When Does Morning Sickness Kick In? And What to Expect?

Morning sickness is a symptom of pregnancy experienced by 75% of expectant mothers and is characterized by nausea and occasional vomiting. Despite its name, morning sickness can cause discomfort at any time of the day. The cause of morning sickness isn’t clear, but the hormonal changes of pregnancy are the most likely culprit. In this post, we’ll explore the symptoms of morning sickness, when you should expect it to arise, and what to do when it does.

What Are The Symptoms

Common signs and symptoms of morning sickness include nausea and vomiting, sometimes triggered by distinctive odors, spicy foods, heat, excess salivation, sometimes by no triggers at all.

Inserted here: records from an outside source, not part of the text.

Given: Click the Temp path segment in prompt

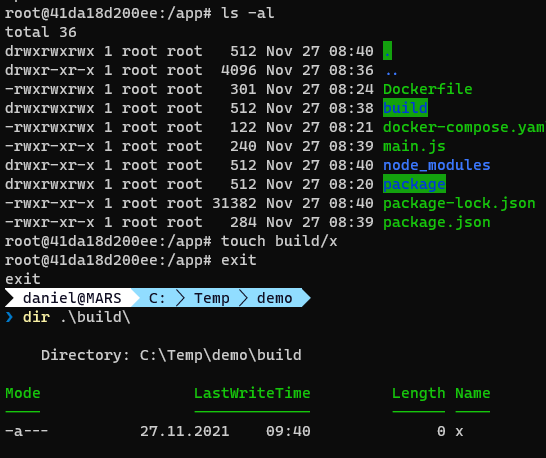Looking at the screenshot, I should 212,298.
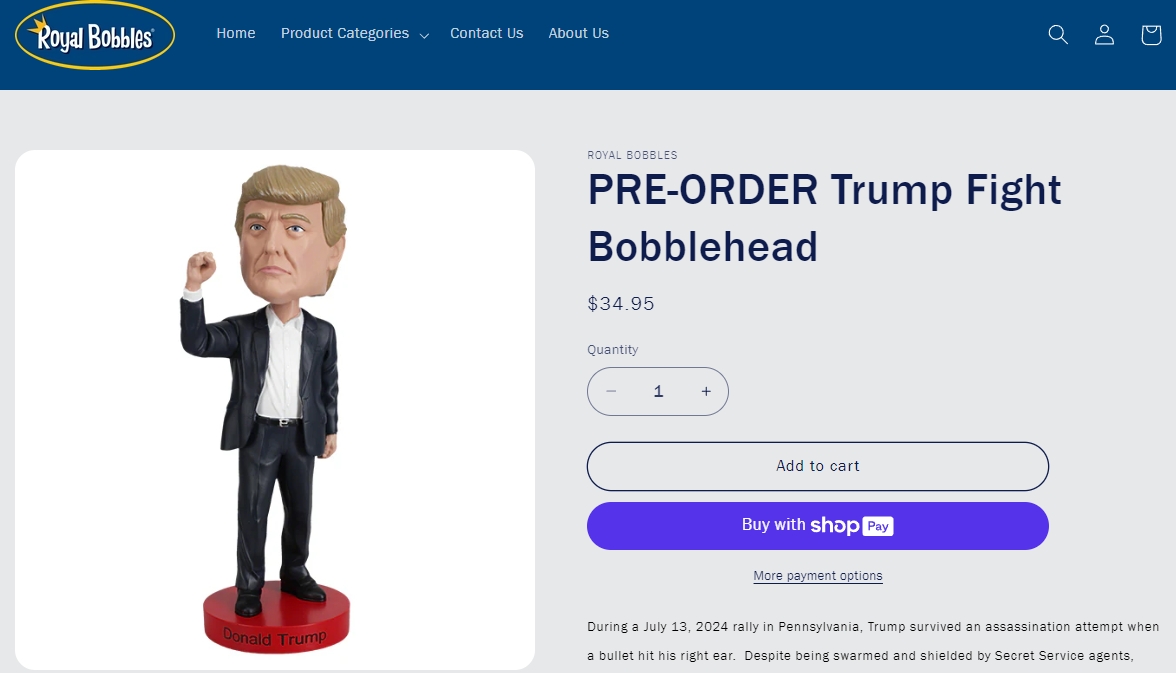Click the Royal Bobbles logo

[x=94, y=35]
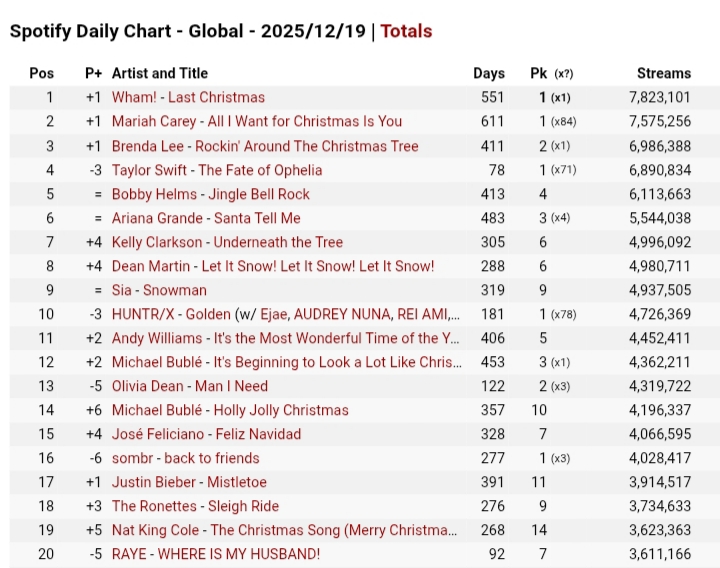Click the Streams column header
Image resolution: width=720 pixels, height=568 pixels.
click(x=663, y=73)
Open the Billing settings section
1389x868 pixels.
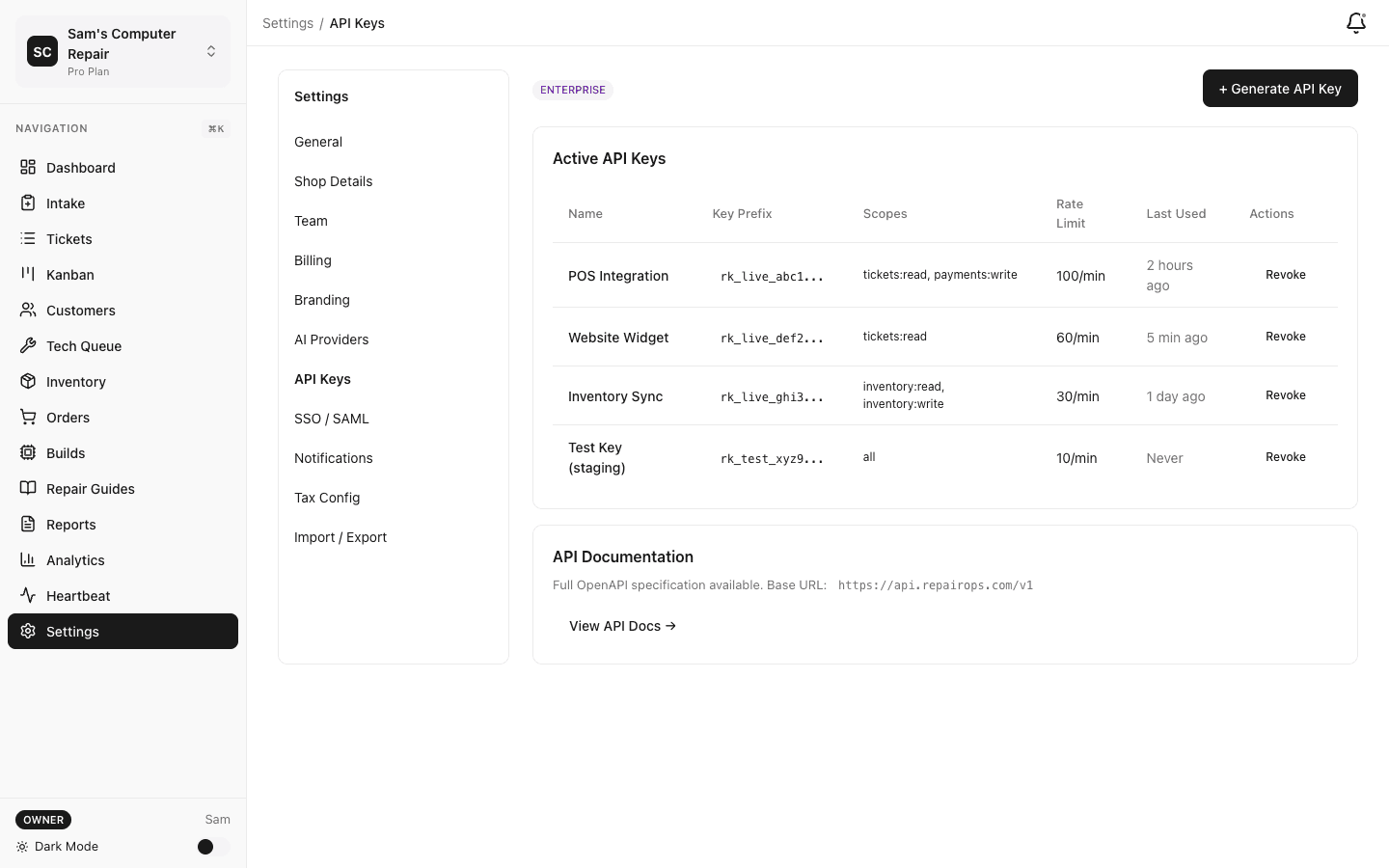[313, 259]
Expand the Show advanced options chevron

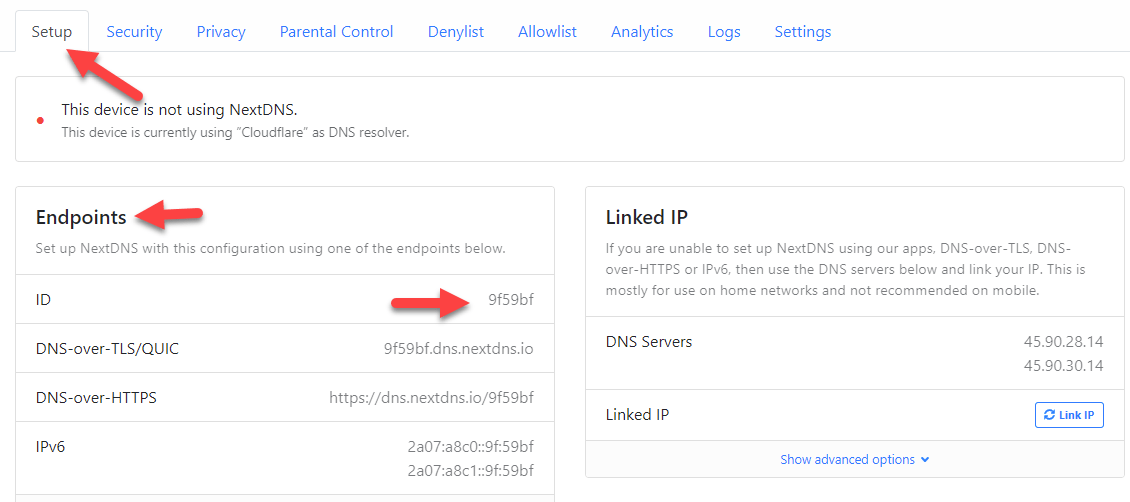click(925, 460)
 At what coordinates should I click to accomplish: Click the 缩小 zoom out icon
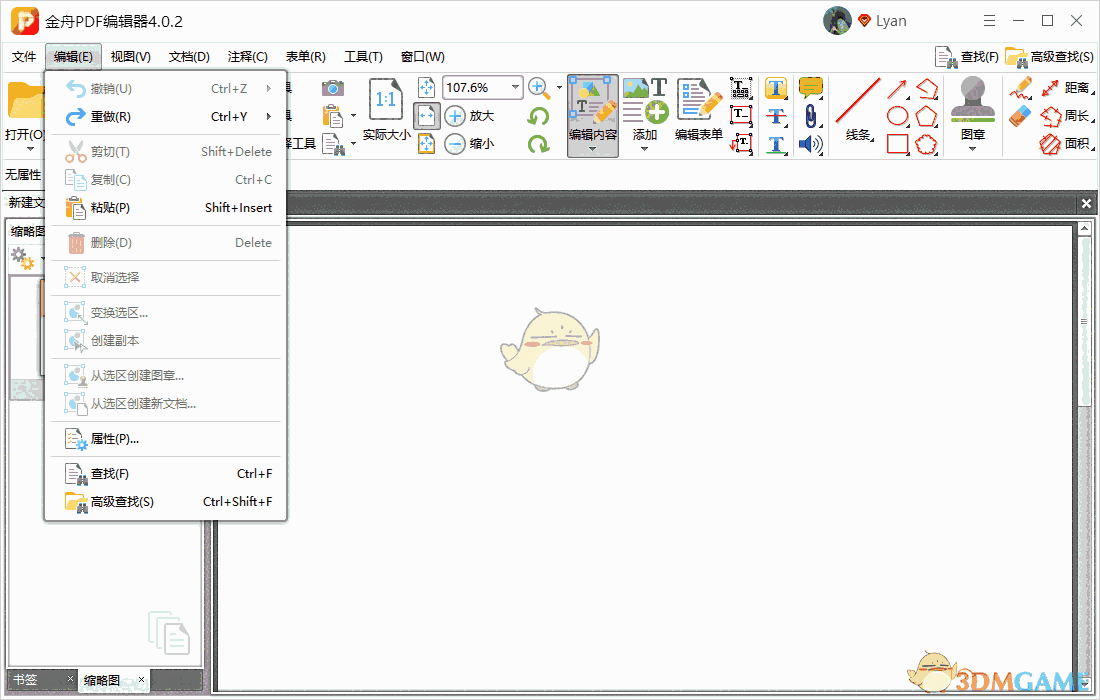[x=458, y=143]
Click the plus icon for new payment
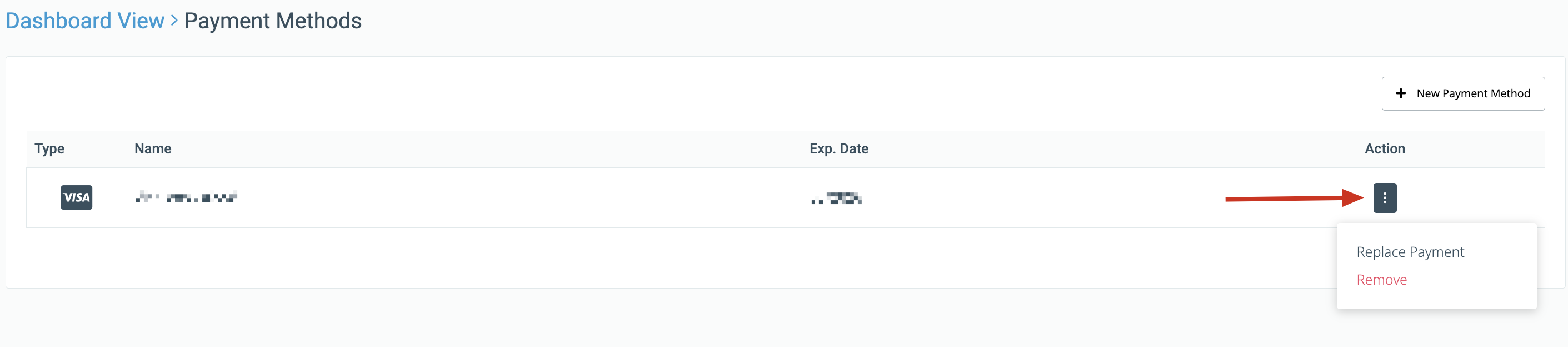 coord(1401,94)
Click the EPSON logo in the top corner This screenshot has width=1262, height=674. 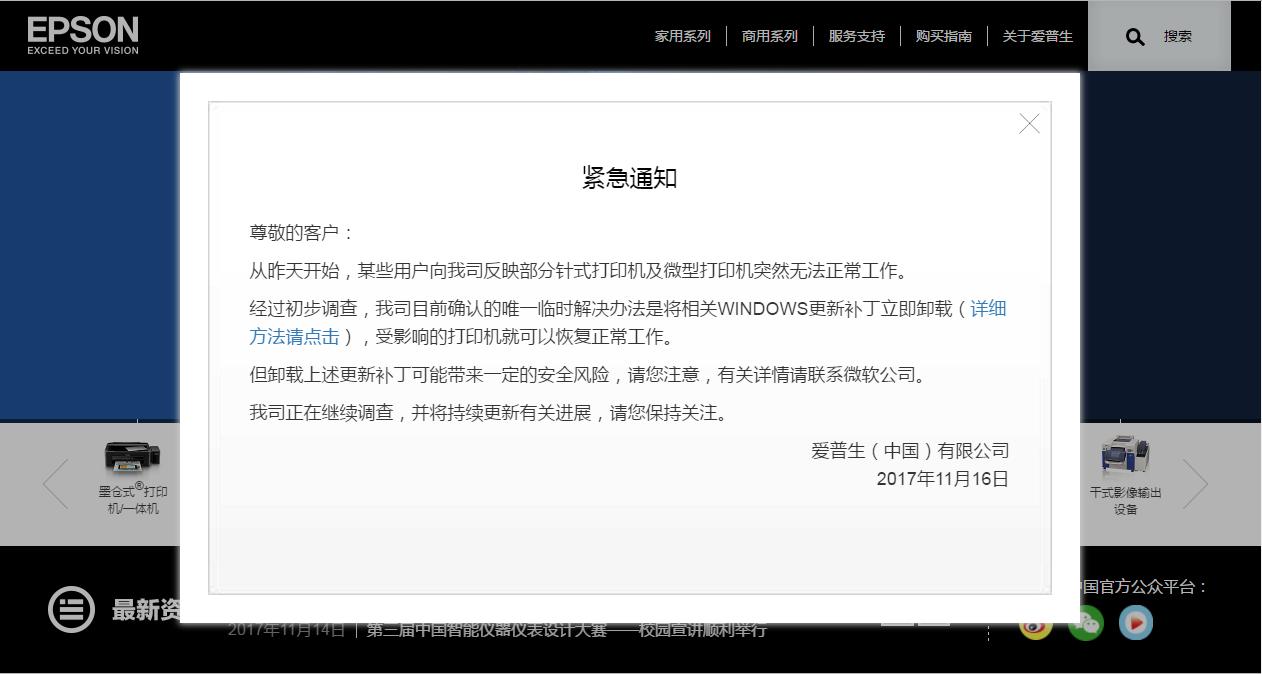click(x=84, y=33)
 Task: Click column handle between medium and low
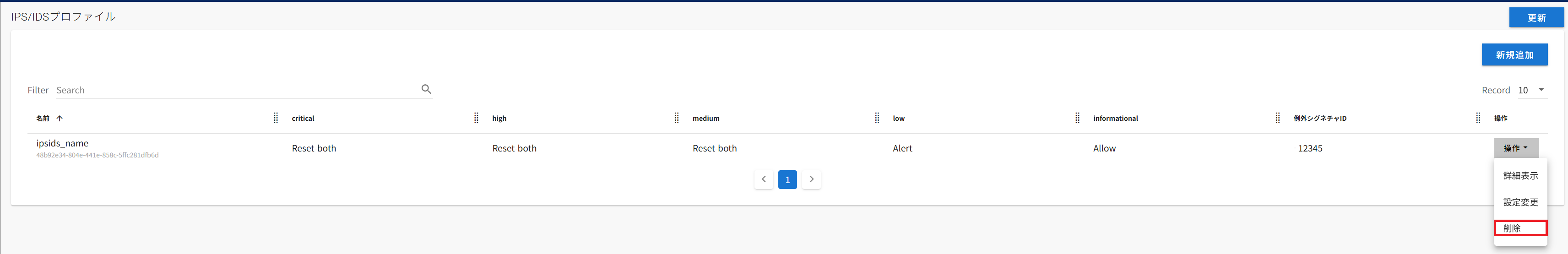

When Does Morning Sickness Start?

Morning sickness arises for most women around the six to eight-week mark. That said, it can vary from person to person- some women feel awful from the onset of pregnancy while others feel no symptoms whatsoever.

When Does Morning Sickness End?

Again, the cessation of morning sickness is highly individual. But most women start feeling better around twelve to thirteen weeks into pregnancy. There will be no distinctive demarcation between suffering and not, no one day you can point to when the symptoms vanished. Rather, they will gradually fade away until, eventually, you can eat whatever you want without the nauseating consequences.

When To Worry

If you find that your morning sickness is particularly bad, you may be suffering from Hyperemesis Gravidarum (HG) and you should speak to a medical professional. You should also seek medical guidance if your morning sickness appears for the first time late in your pregnancy as it may be symptomatic of gallbladder issues.

What Can You Do About It?

To help relieve morning sickness:

  • Choose foods carefully. Prioritize foods that are high in protein, low in fat, and easy to digest. Avoid greasy, spicy, and fatty foods. Bland foods, such as bananas, rice, applesauce, and toast may be easy to digest. Salty foods are sometimes helpful, as are foods that contain ginger — such as ginger lollipops.
  • Snack often. Before getting out of bed in the morning, eat a few soda crackers or a piece of dry toast. Nibble throughout the day, rather than eating three larger meals so that your stomach doesn’t get too full.
  • Drink plenty of fluids. Sip water or ginger ale. Aim for six to eight cups of non-caffeinated fluids daily.
  • Pay attention to nausea triggers. Avoid foods or smells that seem to make your nausea worse.
  • Breathe fresh air. Weather permitting, open the windows in your home or workplace. Take a daily walk outdoors.
  • Take care with prenatal vitamins. If you feel queasy after taking prenatal vitamins, take the vitamins with a snack or just before bed. If these steps don’t help, ask your healthcare provider about other ways you can get the iron and vitamins you need during pregnancy.
  • Rinse your mouth after vomiting. The acid from your stomach can damage the enamel on your teeth. If you can, rinse your mouth with a cup of water mixed with a teaspoon of baking soda. This will help neutralize the acid and protect your teeth.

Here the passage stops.